The 9 volt module used by Alfresco, Viking, Solaire and other high-end gas grill manufacturers does not often fail. When most customers call us for gas grill replacement parts they will claim “I need to replace my ignitor.” However, an igniter is an assembly of parts that all work together. Depending on the type of process the assembly of grill parts that make up the ignition system can be as few as 2 pieces and as many as 15 pieces to make up the ignitor.
Usually if there is a fail it is because the electrodes inside the barbecue get dirty. The electrodes have to be inside the grill in order to spark where the gas is emitted from the barbecue burner. Being inside the barbeque also means the electrodes (which are miniature spark plugs) are able to get grease, marinades, spices, sauces, rain, dirt and carbon from burning gas flames that can all interrupt the clean surfaces necessary for the spark to occur.
When our client calls to say “I need to replace my barbecue’s ignitor” we usually answer with: “which part of the ignitor” because it is extraordinarily rare for All the parts of the ignitor to fail. The first thing to do is to replace the battery and try again. Then clean or replace the electrodes and the collector box around the electrodes. If the electrode will not spark, I remove it from the grill and lay it near enough the lid, hood, control panel or anything stainless steel to see if it arcs against that metal.
In order to check the module we usually remove the module from the grill. Unplug all the wires and remove the module and then plug the button back in. Sometimes the button has the battery in the unit and sometimes the battery is installed in the module and sometime the battery is separate all together but it wired to the module and/or the button.
With a new 9 volt battery in the module we press the button to generate the sparks. If the module and the button/switch are functional the naked male outlet spades will arc against one another. If they do not work we will disconnect the button and lay a screw driver or something metal, not coated across the 2 spades that would be wired to the button. Watch the module spark test video by clicking here.
As you can see in the video the module circuit is completed by laying the screwdriver across the switch connection spades. At that point the nine-volt battery is powerful enough that the electrode connection spoades will arc against themselves. We can see the purple arc and we can hear the electricity popping as the connection is made.
Inside your barbecue the connection is more powerful because the electrode attaches to the stainless steel of the fire box and provides a ground for the electrical current. Outside the grill without the ground the module is still powerful enough to generate a spark.
Because we have a client who is having this problem right now, today we decided to post this video as you see it here:
However, the production is not great so we will be re-posting the video in a couple of days.
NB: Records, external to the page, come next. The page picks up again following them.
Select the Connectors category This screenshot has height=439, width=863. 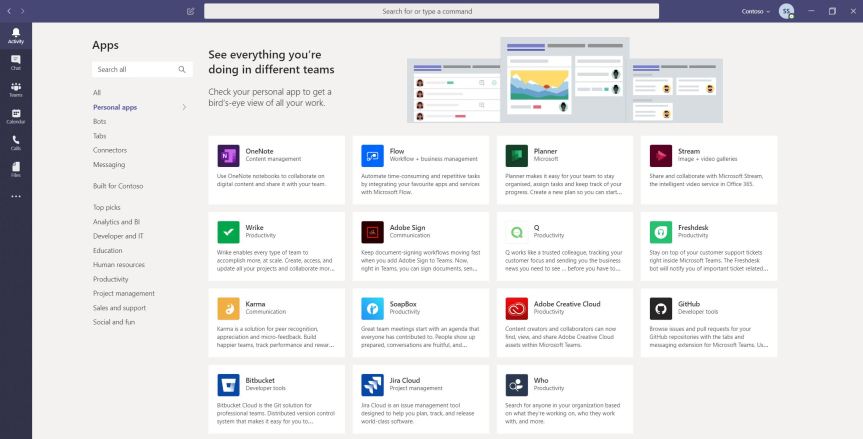pyautogui.click(x=109, y=150)
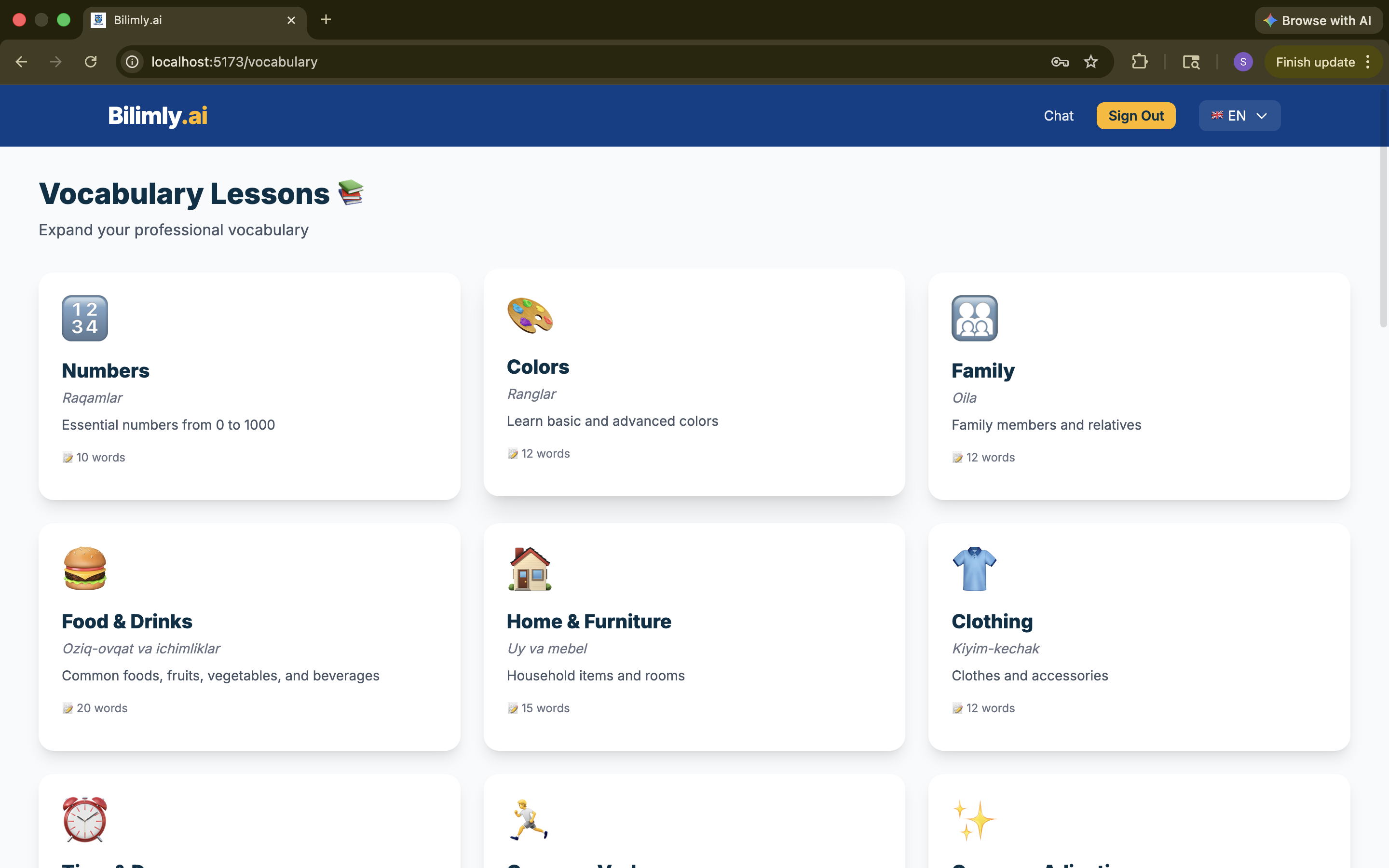Open the EN language dropdown

point(1239,115)
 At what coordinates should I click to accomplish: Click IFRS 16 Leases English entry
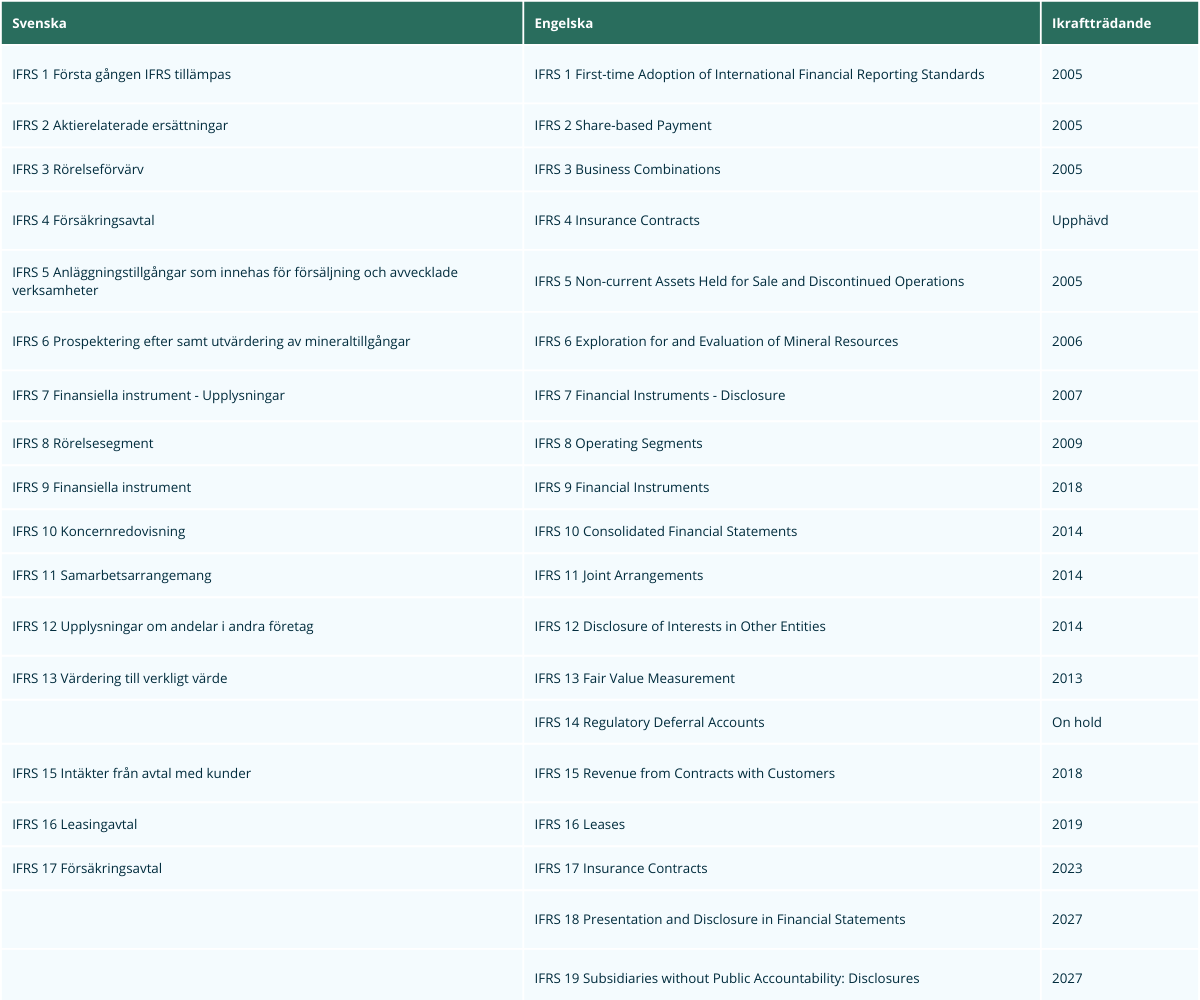579,825
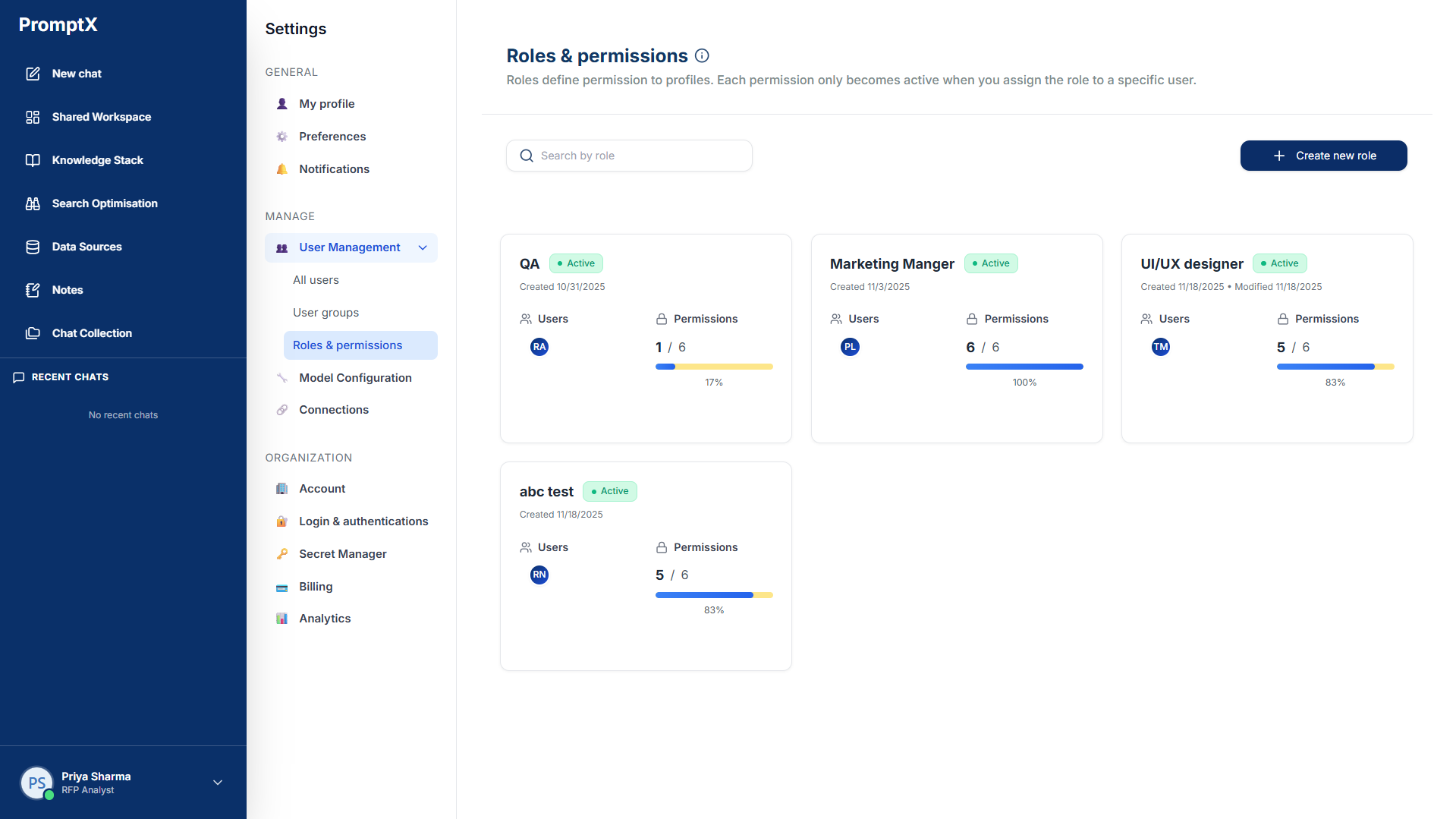Open Notes using its sidebar icon
Viewport: 1456px width, 819px height.
[x=33, y=290]
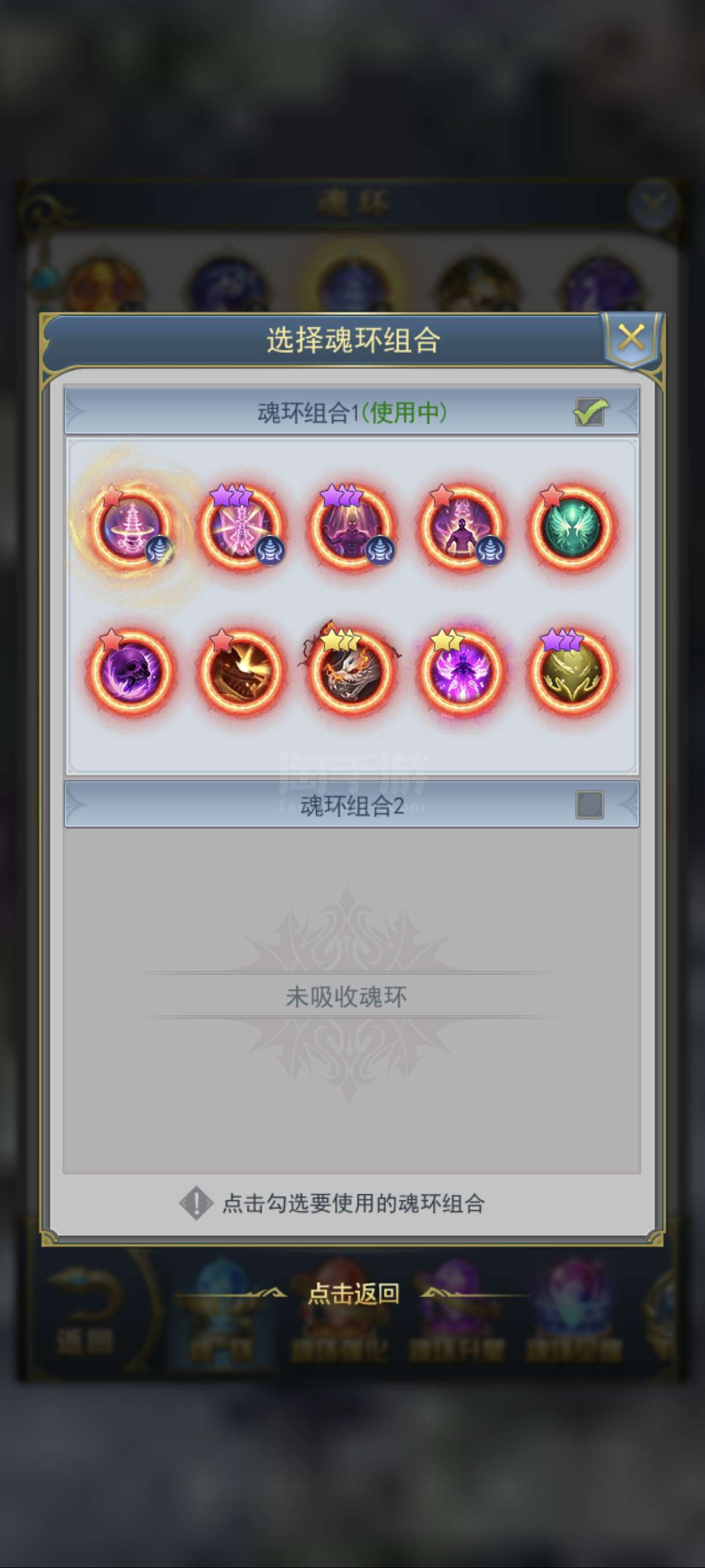Viewport: 705px width, 1568px height.
Task: Select the golden horned soul ring
Action: (572, 671)
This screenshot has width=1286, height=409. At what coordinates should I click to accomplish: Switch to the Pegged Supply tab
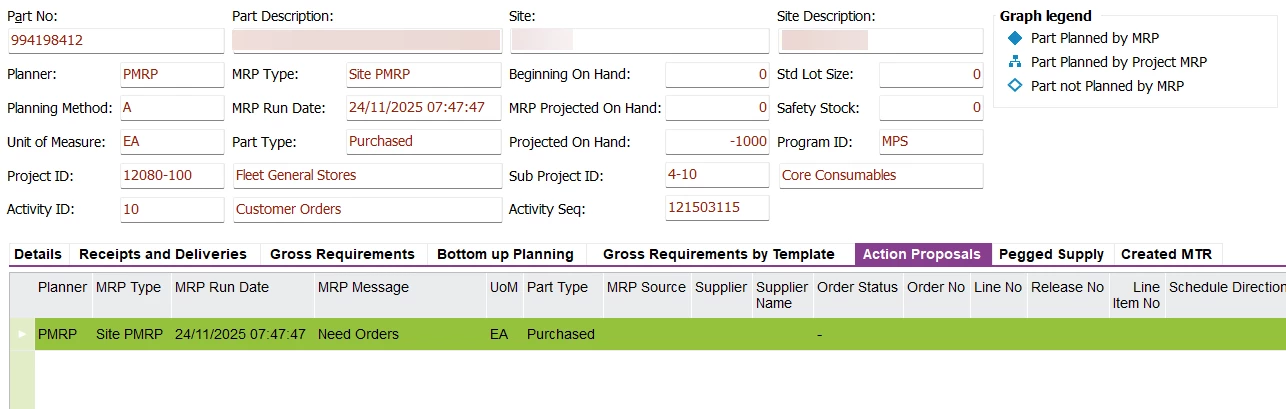[1051, 254]
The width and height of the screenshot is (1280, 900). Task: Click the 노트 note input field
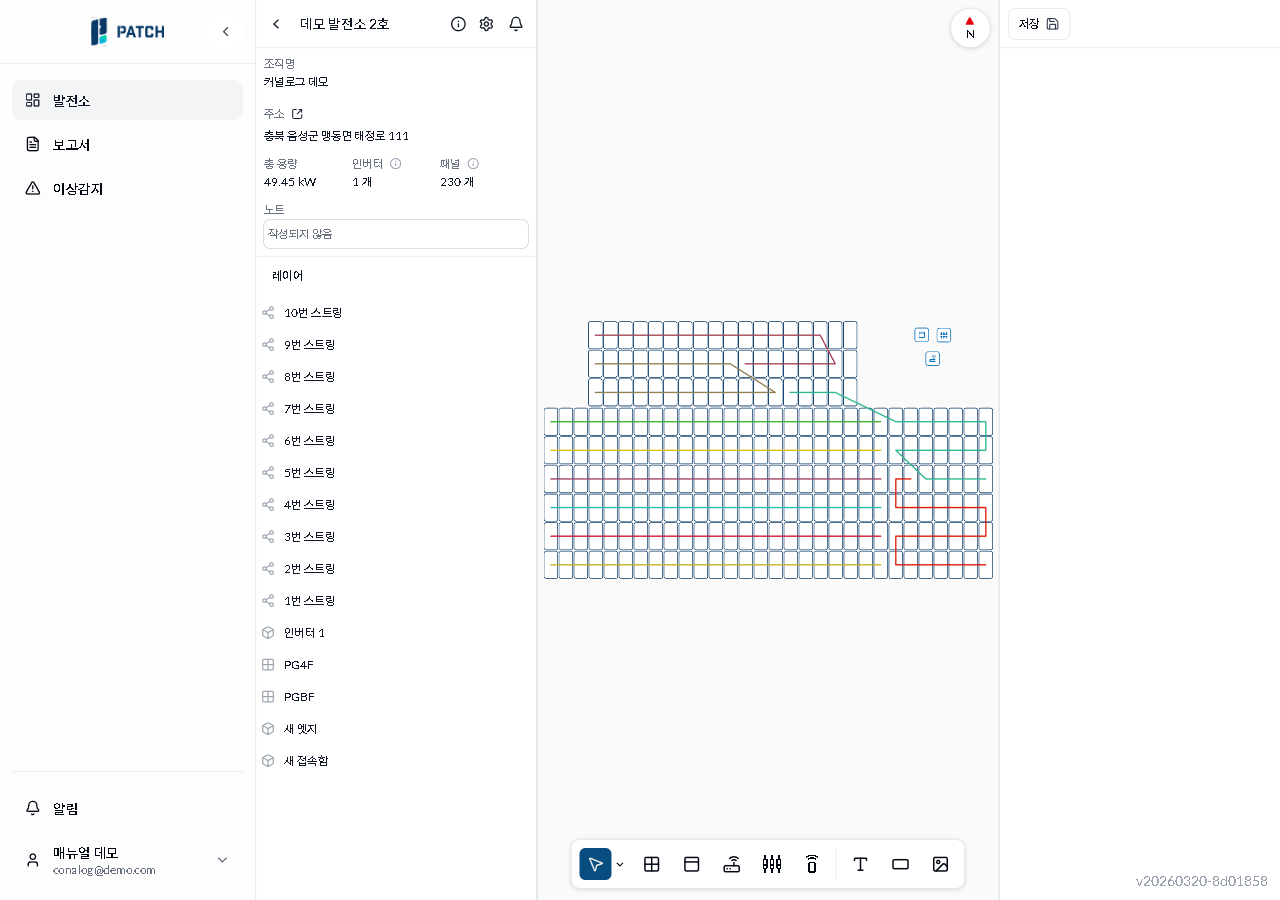click(395, 234)
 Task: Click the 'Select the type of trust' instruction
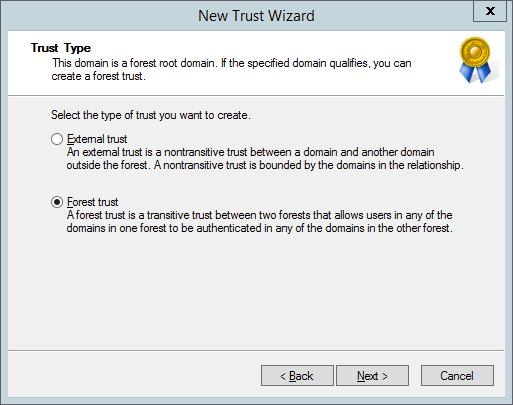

We would like this instructional video to be as useful as all the other instructional videos we have been posting on the site and at youtube as the user name “bbqparts” but we had to get this up in a hurry to help a customer — and we’re here to help customers. We will re-edit the other parts of the testing with better explanations and get our british voice guy to work it out so the video will be replaced in a bit and will be more explanatory then. For now the video shows the module arcing so anyone can see exactly how their module should behave if it is functioning properly.